The lines wanted are those from the one containing "Open the Terminal menu" to the last line of the entries below; output them exactly, leaving out pictures.

Start of Data

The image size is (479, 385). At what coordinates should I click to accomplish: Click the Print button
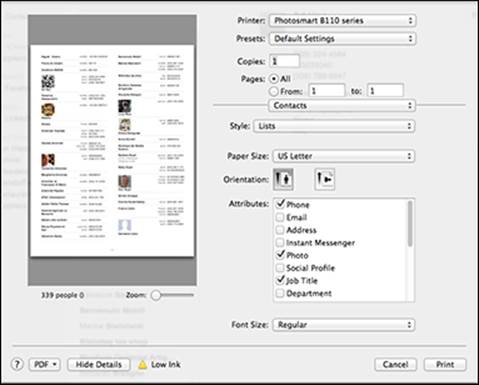445,365
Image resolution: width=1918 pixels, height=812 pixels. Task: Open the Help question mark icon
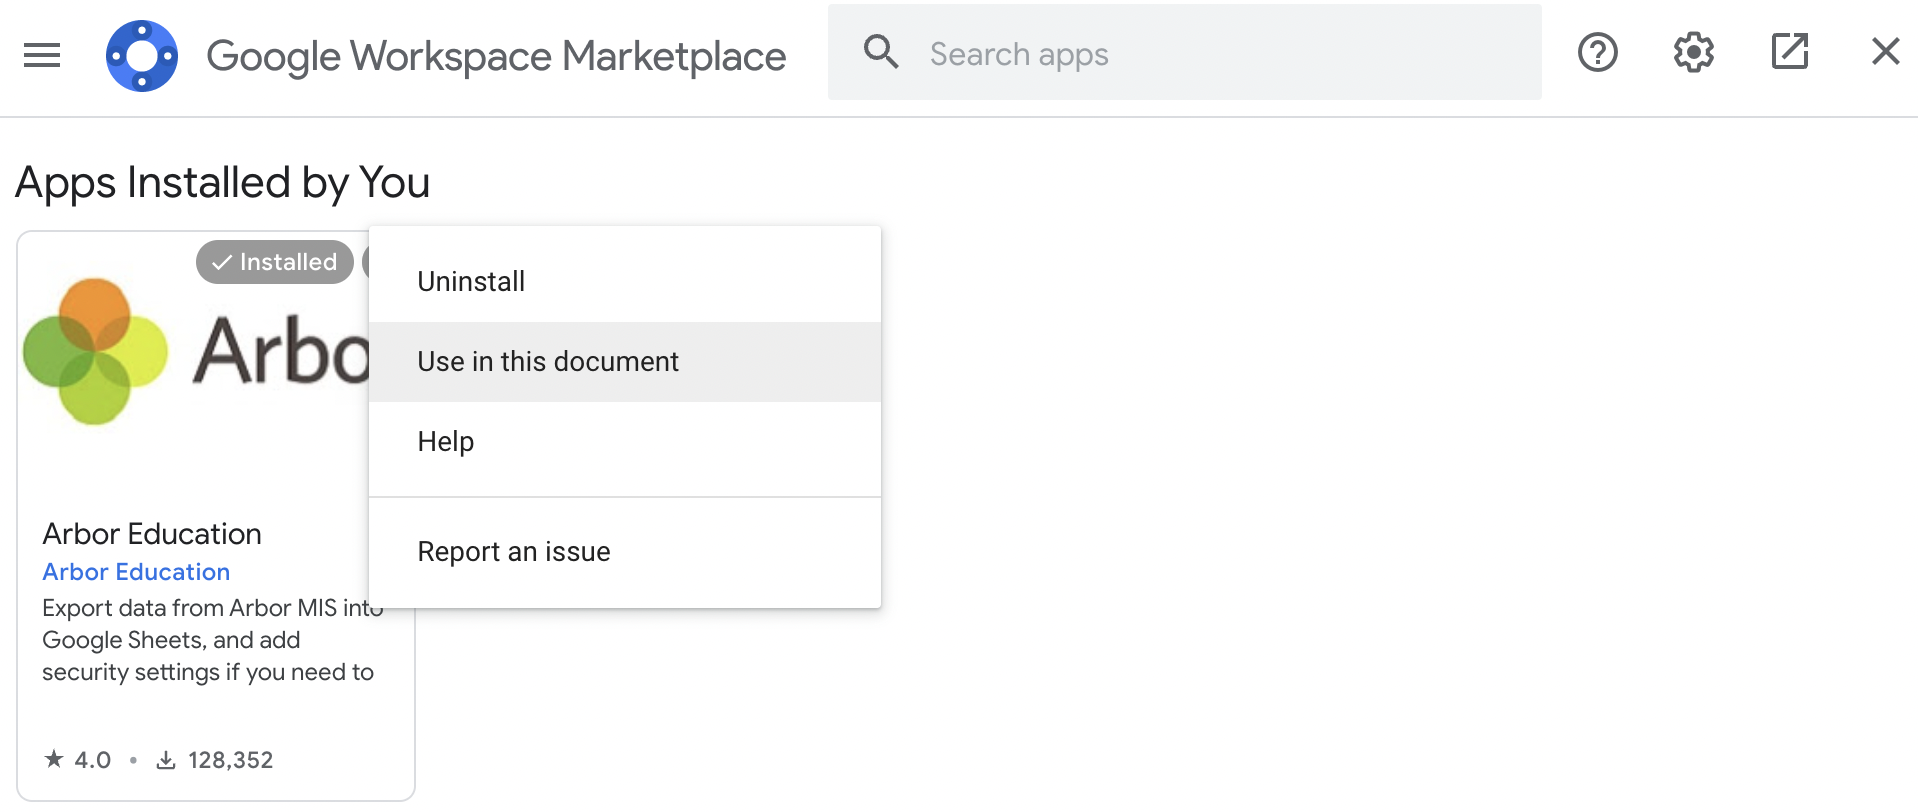pyautogui.click(x=1597, y=52)
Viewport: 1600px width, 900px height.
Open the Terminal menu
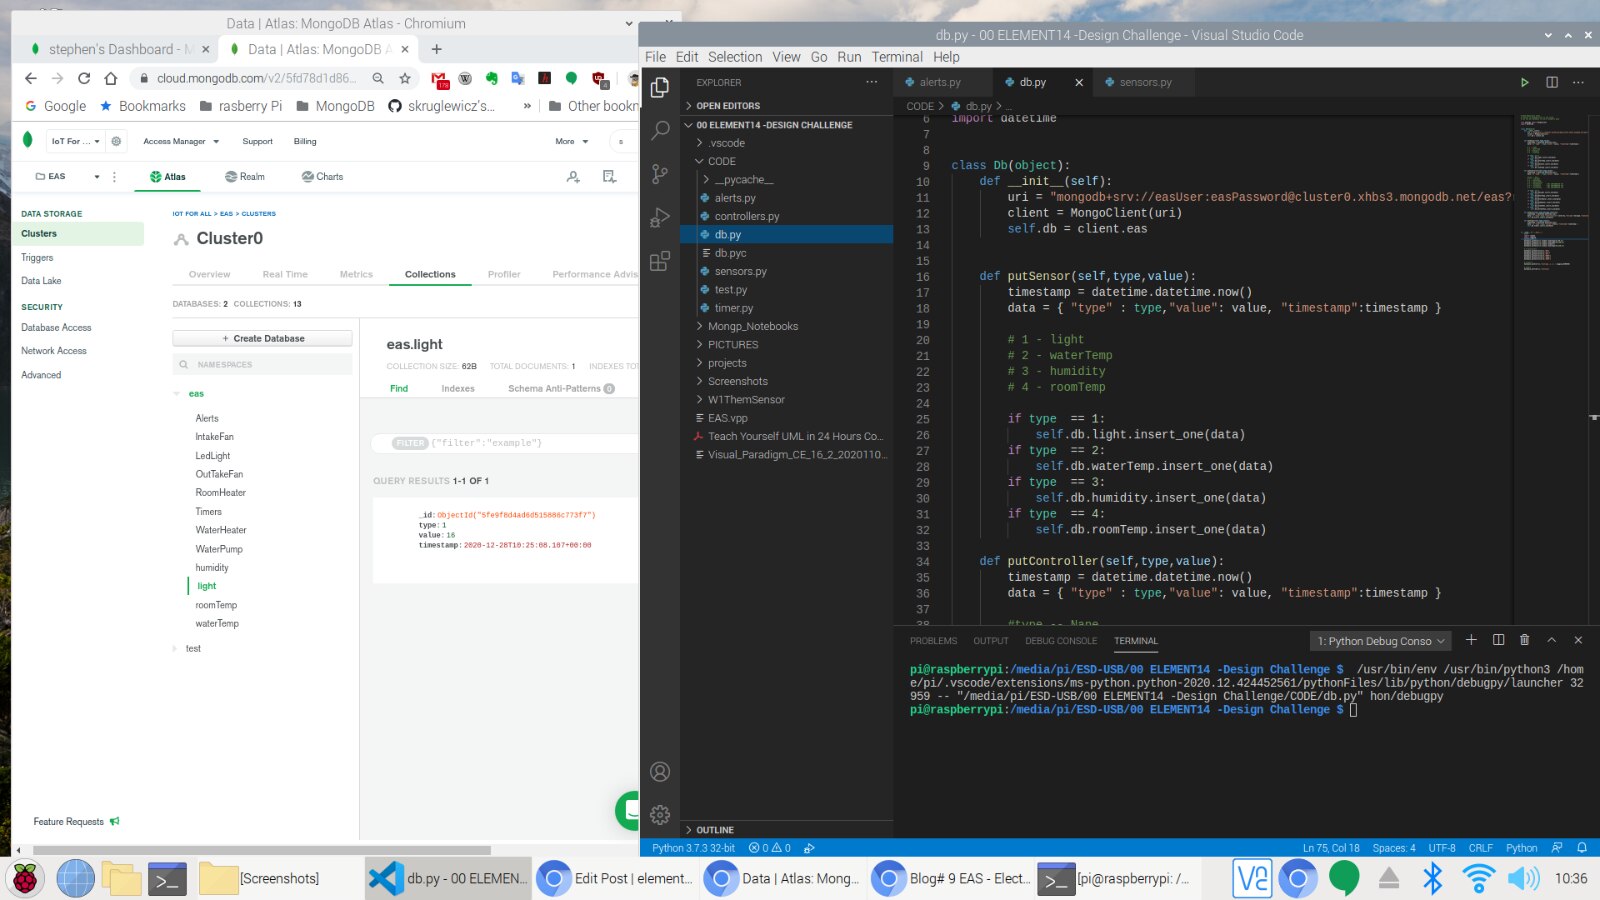pos(896,57)
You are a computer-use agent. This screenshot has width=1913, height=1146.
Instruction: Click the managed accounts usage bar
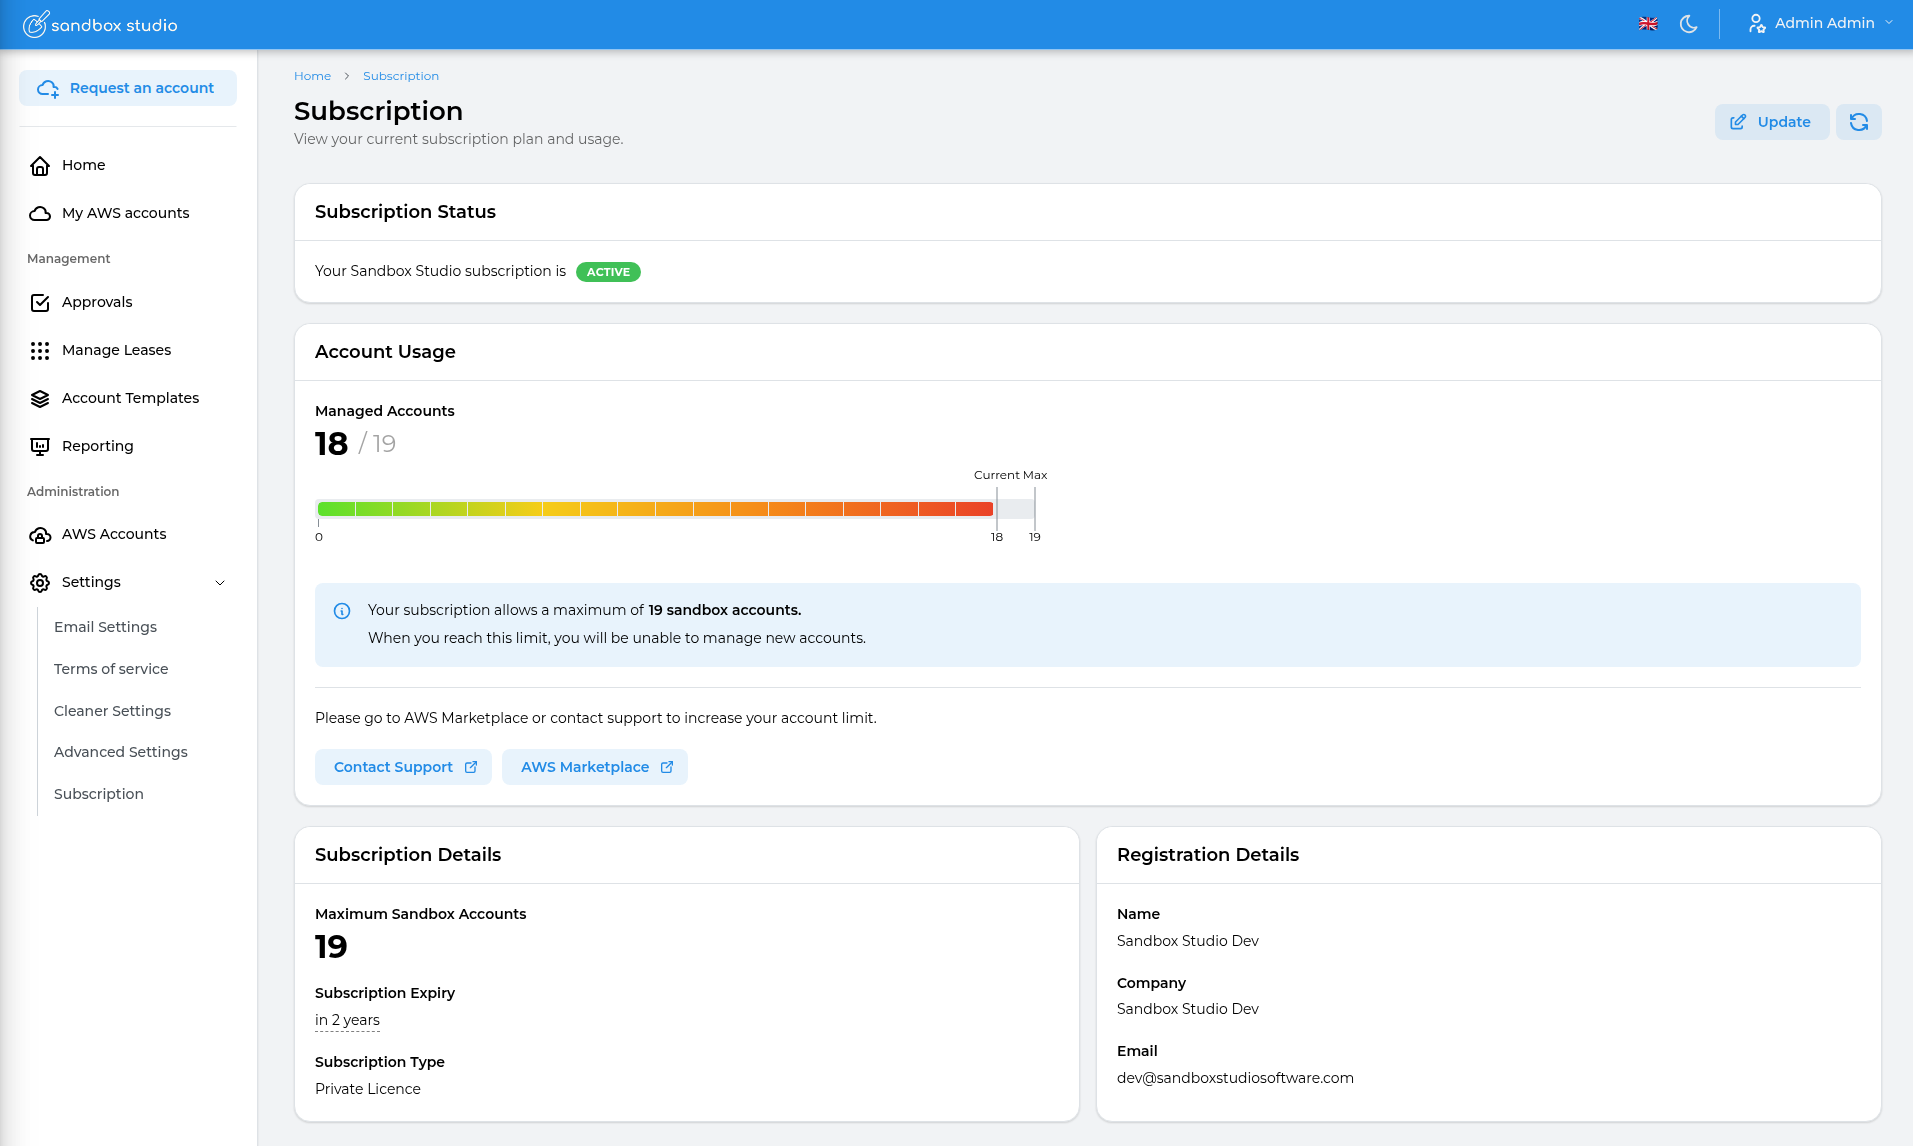tap(655, 509)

End of Data

Written answer:
Open the Terminal menu
pos(896,57)
You are a computer-use agent. This screenshot has width=1913, height=1146.
Instruction: Click the managed accounts usage bar
tap(655, 509)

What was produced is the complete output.